▶ [PROBLEM]: Please print all of the material below again, line for line and without any changes.

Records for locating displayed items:

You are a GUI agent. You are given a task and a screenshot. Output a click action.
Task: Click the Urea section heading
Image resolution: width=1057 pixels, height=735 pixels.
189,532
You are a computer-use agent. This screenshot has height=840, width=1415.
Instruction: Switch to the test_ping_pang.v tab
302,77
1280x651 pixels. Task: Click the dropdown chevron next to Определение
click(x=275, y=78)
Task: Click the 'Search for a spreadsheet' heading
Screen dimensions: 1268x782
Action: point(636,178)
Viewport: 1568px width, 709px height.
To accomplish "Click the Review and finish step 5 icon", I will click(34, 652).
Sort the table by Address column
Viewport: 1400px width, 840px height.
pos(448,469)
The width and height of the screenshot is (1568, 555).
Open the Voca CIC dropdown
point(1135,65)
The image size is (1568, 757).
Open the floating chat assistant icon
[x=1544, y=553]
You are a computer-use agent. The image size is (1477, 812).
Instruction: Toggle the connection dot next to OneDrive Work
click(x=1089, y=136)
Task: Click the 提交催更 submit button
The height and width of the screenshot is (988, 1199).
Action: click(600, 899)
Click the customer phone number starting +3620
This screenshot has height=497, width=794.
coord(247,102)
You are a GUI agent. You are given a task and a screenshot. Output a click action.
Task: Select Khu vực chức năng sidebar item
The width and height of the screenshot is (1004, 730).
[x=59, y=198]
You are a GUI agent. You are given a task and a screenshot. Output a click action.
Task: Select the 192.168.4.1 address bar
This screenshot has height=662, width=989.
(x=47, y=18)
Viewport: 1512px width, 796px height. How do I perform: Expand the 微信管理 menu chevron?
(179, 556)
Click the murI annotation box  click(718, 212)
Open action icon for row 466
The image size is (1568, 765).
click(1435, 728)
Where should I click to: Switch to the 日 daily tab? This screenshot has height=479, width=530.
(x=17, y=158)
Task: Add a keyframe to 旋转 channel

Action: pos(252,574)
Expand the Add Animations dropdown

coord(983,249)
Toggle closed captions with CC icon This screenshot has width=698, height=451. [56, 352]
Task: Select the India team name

▶ [WRITTEN ANSWER]:
You are a GUI agent. You are given a task and a screenshot. Output a click action.
Task: Click the Urea section heading
Image resolution: width=1057 pixels, height=735 pixels.
189,532
You are a computer-use agent. This screenshot has height=840, width=1415.
Instruction: Switch to the test_ping_pang.v tab
302,77
1280x651 pixels. Task: Click the dropdown chevron next to Определение
click(x=275, y=78)
Task: Click the 'Search for a spreadsheet' heading
Screen dimensions: 1268x782
Action: point(636,178)
Viewport: 1568px width, 709px height.
To accomplish "Click the Review and finish step 5 icon", I will click(34, 652).
Sort the table by Address column
Viewport: 1400px width, 840px height.
pos(448,469)
The width and height of the screenshot is (1568, 555).
Open the Voca CIC dropdown
point(1135,65)
The image size is (1568, 757).
Open the floating chat assistant icon
[x=1544, y=553]
You are a computer-use agent. The image size is (1477, 812).
Instruction: Toggle the connection dot next to OneDrive Work
click(x=1089, y=136)
Task: Click the 提交催更 submit button
The height and width of the screenshot is (988, 1199).
Action: click(600, 899)
Click the customer phone number starting +3620
This screenshot has height=497, width=794.
coord(247,102)
You are a GUI agent. You are given a task and a screenshot. Output a click action.
Task: Select Khu vực chức năng sidebar item
The width and height of the screenshot is (1004, 730).
[x=59, y=198]
You are a GUI agent. You are given a task and a screenshot. Output a click action.
Task: Select the 192.168.4.1 address bar
This screenshot has height=662, width=989.
(x=47, y=18)
Viewport: 1512px width, 796px height. How do I perform: Expand the 微信管理 menu chevron?
(179, 556)
Click the murI annotation box  click(718, 212)
Open action icon for row 466
The image size is (1568, 765).
click(1435, 728)
Where should I click to: Switch to the 日 daily tab? This screenshot has height=479, width=530.
(x=17, y=158)
Task: Add a keyframe to 旋转 channel

Action: pos(252,574)
Expand the Add Animations dropdown

coord(983,249)
Toggle closed captions with CC icon This screenshot has width=698, height=451. [56, 352]
Task: Select the India team name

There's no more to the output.